# MATERIAL PROVIDED

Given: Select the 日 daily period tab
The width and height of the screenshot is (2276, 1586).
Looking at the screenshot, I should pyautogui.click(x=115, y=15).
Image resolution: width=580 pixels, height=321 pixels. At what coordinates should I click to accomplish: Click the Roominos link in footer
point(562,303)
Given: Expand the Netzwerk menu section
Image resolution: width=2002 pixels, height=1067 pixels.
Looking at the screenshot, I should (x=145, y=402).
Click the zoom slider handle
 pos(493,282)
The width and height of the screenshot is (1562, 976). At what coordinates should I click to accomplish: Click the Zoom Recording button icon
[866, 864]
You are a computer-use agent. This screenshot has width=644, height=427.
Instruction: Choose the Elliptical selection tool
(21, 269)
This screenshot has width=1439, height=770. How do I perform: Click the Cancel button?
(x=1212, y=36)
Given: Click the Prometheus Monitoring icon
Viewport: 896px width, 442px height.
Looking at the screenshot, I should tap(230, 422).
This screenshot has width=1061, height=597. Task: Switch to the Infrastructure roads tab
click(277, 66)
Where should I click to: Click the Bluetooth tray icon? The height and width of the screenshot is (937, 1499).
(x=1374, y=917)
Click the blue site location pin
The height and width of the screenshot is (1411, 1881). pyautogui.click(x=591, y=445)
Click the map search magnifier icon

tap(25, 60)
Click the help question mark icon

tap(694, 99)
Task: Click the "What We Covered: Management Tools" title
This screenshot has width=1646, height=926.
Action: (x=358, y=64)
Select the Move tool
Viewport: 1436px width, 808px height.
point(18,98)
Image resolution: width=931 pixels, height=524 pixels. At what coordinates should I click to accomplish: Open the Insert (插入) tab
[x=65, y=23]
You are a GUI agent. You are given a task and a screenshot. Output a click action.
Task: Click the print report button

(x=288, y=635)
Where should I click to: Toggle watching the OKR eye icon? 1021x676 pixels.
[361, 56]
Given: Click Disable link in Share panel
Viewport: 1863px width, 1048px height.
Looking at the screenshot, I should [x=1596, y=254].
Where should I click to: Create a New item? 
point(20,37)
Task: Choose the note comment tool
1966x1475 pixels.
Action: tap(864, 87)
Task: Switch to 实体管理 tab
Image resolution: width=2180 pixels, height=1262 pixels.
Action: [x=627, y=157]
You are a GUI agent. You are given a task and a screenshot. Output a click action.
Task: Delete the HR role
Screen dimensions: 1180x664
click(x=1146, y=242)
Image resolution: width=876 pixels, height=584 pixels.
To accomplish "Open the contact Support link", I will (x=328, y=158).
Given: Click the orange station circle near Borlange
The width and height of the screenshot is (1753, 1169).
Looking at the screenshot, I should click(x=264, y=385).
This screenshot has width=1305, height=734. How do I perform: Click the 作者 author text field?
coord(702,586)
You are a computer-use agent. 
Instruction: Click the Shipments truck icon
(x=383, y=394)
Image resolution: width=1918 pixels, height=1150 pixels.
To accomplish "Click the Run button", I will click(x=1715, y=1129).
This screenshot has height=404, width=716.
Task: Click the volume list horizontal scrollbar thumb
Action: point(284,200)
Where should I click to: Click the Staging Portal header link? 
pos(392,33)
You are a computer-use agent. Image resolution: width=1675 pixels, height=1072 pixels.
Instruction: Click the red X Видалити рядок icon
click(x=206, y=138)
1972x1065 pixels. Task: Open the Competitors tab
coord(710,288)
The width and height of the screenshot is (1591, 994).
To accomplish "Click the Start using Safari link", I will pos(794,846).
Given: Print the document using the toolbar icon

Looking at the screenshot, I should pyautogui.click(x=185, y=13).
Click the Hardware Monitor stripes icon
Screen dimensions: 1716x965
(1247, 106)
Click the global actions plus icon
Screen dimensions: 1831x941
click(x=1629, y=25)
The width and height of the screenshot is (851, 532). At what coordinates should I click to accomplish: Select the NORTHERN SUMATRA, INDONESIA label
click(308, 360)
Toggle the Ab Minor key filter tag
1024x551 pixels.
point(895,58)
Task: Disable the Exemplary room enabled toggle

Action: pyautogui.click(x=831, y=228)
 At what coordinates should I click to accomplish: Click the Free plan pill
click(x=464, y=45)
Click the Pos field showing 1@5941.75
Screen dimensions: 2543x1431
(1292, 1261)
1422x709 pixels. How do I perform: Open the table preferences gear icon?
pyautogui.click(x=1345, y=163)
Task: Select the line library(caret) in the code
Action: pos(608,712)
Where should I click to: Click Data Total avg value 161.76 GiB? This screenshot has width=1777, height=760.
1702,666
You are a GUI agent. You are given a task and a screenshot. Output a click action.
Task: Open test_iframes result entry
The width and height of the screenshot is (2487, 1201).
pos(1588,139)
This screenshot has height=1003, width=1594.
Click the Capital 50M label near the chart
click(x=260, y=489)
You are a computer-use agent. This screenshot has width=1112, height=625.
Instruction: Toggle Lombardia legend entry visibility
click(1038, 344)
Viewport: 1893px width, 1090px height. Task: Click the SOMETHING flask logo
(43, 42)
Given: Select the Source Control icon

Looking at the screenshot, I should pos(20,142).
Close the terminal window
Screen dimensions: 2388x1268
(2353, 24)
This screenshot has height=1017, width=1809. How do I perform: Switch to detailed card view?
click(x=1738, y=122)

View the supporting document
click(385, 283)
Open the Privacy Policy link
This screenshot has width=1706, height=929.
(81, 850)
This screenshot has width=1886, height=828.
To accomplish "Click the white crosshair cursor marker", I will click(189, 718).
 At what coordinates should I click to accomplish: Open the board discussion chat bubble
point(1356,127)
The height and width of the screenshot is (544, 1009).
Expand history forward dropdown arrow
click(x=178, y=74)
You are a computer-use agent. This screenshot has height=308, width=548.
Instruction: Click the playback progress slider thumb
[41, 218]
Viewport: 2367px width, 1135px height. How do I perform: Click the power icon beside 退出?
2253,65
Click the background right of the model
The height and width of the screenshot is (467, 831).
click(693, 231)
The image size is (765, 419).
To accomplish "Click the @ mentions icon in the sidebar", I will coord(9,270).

# HOW TO COMPLETE THIS TASK
Find every line above where the word "computer" occurs, and copy that line.

# EXERCISE RESULT
You are a computer-use agent. This screenshot has width=644, height=427.
You are a computer-use agent. 
You are a computer-use agent. Image resolution: width=1675 pixels, height=1072 pixels.
You are a computer-use agent. This screenshot has width=1112, height=625.
You are a computer-use agent. This screenshot has height=308, width=548.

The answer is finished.